▶ _Problems to work on_
A: In the fire coral article, reproduce the part that opens with the words containing "Edmunds’ work builds" and closes with "a marine environment.", swapping "1979 paper" for "1979 study" throughout.
B: Extend the article on Peter Edmunds' fire coral research beyond its final sentence.

▶ _Extract provided_
######
Every year for the past 30 years, California State University, Northridge marine biologist Peter Edmunds has traveled to the Caribbean island of St. John in the U.S. Virgin Islands to document the life history of fire coral on nearby reefs.
In recent years, he has had grants to pay for the research, but he tapped into his savings to cover the expenses at the start of his project. When the COVID-19 pandemic hit, he worked closely with university officials to establish safety protocols to ensure his efforts to chronicle the life of the St. John fire coral continued.
“This is more than just a story about fire coral because in that environment, space is a limited resource,” Edmunds said. “If you’ve got it, you’re doing well. If you don’t have it, you want to get it and have to fight for it. Imagine a wall is your marine environment and stuff is duking it out on the top to gain that space. The species that holds the space becomes the winner. One of the ways that organisms do that is through the strategy of shape. What shape do they have? How do they use that shape to exploit that space?”
In the battle over the limited space on the shallow reefs of St. John, Edmunds has declared fire corals — with their ability grow either as sheets or trees — the winner.
“They have a strategy that allows them to spread when they can, allows them to produce branches when they can, and how they exploit that determines their fitness,” he said. “Fire coral have been around for millions of years and what they are doing is pretty darn successful. I would posit that having gone this far, they are actually now poised to be somewhat the inheritors of the reef, while other corals, particularly stony corals, die back.”
His findings, “Persistence of a sessile benthic organism promoted by a morphological strategy combining sheets and trees,” appear this month in the prestigious Proceedings of the Royal Society B, one of the world’s leading biological research peer-reviewed journals.
Edmunds’ work builds on a seminal 1979 paper published by respected ecologist Jeremy Jackson, emeritus professor at the Scripps Institutions of Oceanography, senior scientist emeritus at the Smithsonian Institution and visiting scientist at the American Museum of Natural History Center for Biodiversity and Conservation. In the 1979 paper, Jackson argued that an animal’s shape is important to determining its survival rate in a marine environment.
“I was able to take the data I have collected for every year for the past 30 years for an organism that has this unusual strategy of using its shape, and I was able to place it in this theory articulated by Jeremy Jackson — it’s super cool,” Edmunds said, adding that his research leaves questions about how the fire coral knows when to spread out their sheet form to take over space left by a dying sponge or when it’s a good time to grow upward in their tree form.
“These are some of the classic evolutionary questions that we are still unable to answer,” he said. “Hopefully, my research over the past 30 years can contribute some of the answers.”
Fire coral — that get their name from the red, burning rash they leave when brushed against — have a plasticity that allows them to change their colony shape depending on the environment.
######
▶ _Entries shown_
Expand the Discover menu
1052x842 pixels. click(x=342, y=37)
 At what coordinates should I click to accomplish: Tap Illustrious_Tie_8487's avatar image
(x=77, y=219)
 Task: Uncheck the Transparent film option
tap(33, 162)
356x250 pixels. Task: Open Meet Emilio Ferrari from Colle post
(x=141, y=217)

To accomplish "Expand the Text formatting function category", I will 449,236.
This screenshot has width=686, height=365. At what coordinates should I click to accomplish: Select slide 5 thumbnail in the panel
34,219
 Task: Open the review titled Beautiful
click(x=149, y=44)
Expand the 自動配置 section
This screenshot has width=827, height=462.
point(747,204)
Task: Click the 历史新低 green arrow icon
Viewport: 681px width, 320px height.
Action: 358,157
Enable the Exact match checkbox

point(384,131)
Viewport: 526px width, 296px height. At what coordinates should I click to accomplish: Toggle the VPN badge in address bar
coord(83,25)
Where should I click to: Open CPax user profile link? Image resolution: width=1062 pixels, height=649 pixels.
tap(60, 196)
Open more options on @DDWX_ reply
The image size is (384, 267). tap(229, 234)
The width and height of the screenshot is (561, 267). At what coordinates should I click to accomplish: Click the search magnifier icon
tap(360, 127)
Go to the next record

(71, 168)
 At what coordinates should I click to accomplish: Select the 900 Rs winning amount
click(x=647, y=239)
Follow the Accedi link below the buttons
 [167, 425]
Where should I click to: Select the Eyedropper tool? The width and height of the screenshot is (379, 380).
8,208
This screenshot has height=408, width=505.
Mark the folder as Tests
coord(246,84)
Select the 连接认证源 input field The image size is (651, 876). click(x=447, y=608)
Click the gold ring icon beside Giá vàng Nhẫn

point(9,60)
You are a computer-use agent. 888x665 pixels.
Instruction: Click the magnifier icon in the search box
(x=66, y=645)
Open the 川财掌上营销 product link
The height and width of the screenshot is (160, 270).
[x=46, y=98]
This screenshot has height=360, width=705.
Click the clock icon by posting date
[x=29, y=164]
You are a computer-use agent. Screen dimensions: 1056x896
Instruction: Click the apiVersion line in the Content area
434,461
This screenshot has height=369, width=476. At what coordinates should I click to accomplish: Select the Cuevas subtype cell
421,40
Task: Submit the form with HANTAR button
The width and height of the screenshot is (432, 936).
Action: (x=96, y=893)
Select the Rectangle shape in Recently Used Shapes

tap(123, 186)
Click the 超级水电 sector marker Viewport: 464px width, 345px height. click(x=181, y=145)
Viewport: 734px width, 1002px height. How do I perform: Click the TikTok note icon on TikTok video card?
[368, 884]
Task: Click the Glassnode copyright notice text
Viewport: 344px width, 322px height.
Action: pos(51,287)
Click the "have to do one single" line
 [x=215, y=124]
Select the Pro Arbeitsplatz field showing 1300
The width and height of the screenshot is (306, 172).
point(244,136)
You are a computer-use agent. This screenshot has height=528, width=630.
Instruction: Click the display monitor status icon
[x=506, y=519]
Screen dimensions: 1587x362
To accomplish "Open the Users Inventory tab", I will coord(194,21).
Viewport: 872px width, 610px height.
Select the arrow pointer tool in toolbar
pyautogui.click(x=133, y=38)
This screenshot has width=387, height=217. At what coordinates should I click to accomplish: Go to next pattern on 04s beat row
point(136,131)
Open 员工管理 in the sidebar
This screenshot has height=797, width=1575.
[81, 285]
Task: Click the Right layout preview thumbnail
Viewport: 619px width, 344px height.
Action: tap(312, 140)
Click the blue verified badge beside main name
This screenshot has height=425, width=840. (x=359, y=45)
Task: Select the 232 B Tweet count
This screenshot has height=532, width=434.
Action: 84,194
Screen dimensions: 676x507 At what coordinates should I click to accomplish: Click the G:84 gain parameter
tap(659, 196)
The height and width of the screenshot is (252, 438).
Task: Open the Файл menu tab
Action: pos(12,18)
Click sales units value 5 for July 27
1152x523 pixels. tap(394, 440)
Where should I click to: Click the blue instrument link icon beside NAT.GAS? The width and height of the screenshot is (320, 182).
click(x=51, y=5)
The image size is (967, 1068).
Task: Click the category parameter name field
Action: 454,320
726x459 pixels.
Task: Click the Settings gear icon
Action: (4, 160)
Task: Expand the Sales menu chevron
######
▶ _Replies_
A:
Edmunds’ work builds on a seminal 1979 study published by respected ecologist Jeremy Jackson, emeritus professor at the Scripps Institutions of Oceanography, senior scientist emeritus at the Smithsonian Institution and visiting scientist at the American Museum of Natural History Center for Biodiversity and Conservation. In the 1979 study, Jackson argued that an animal’s shape is important to determining its survival rate in a marine environment.

B:
“Fire coral are an example of an organism that does that particularly well because it has this unusual strategy of producing sheets and trees when it suits it,” Edmunds said. “The key to understanding the value of that is realizing that sometimes it’s great to have sheets, and sometimes it’s great to produce trees.
“Trees allow you to stick up in the water column (a vertical expanse of water stretching between the surface and the floor of a body of water) and exploit the water,” he said. “But having a lot of trees is a real burden when hurricanes come because those branches can break, which happens to a lot of corals. Fire coral puts up branches but, when their branches get broken off, they’ve still got a base — a base that looks like somebody took a paintbrush of thick, viscous brown paint and spread it all over the rocks and it does not come off. That base just chills out during the hurricanes, maybe gets dinged here and there, but it chills out and survives.”
Fire coral enjoy the “best of both worlds,” Edmunds said.
“When it’s not stormy, they can produce branches and exploit the light and plankton in the water,” he said. “When it’s storming and everybody gets beaten up, it loses its branches but its still got its sheets, which it can use to spread out and claim more territory.”
Edmunds used the analogy of studying in a library.
“You want a quiet table to study at, so you put your water bottle in one area and your pencil case in another, and you sit in the middle because you don’t want people to bother you,” he said. “You feel you’ve got a bit of space because you’ve taken these spots over. But you want more space, so when this person leaves for lunch, you put your backpack over there. The fire coral is able to do the same thing. If, say a sponge dies on the reef, it simply spreads out and takes over the sponge’s spot.”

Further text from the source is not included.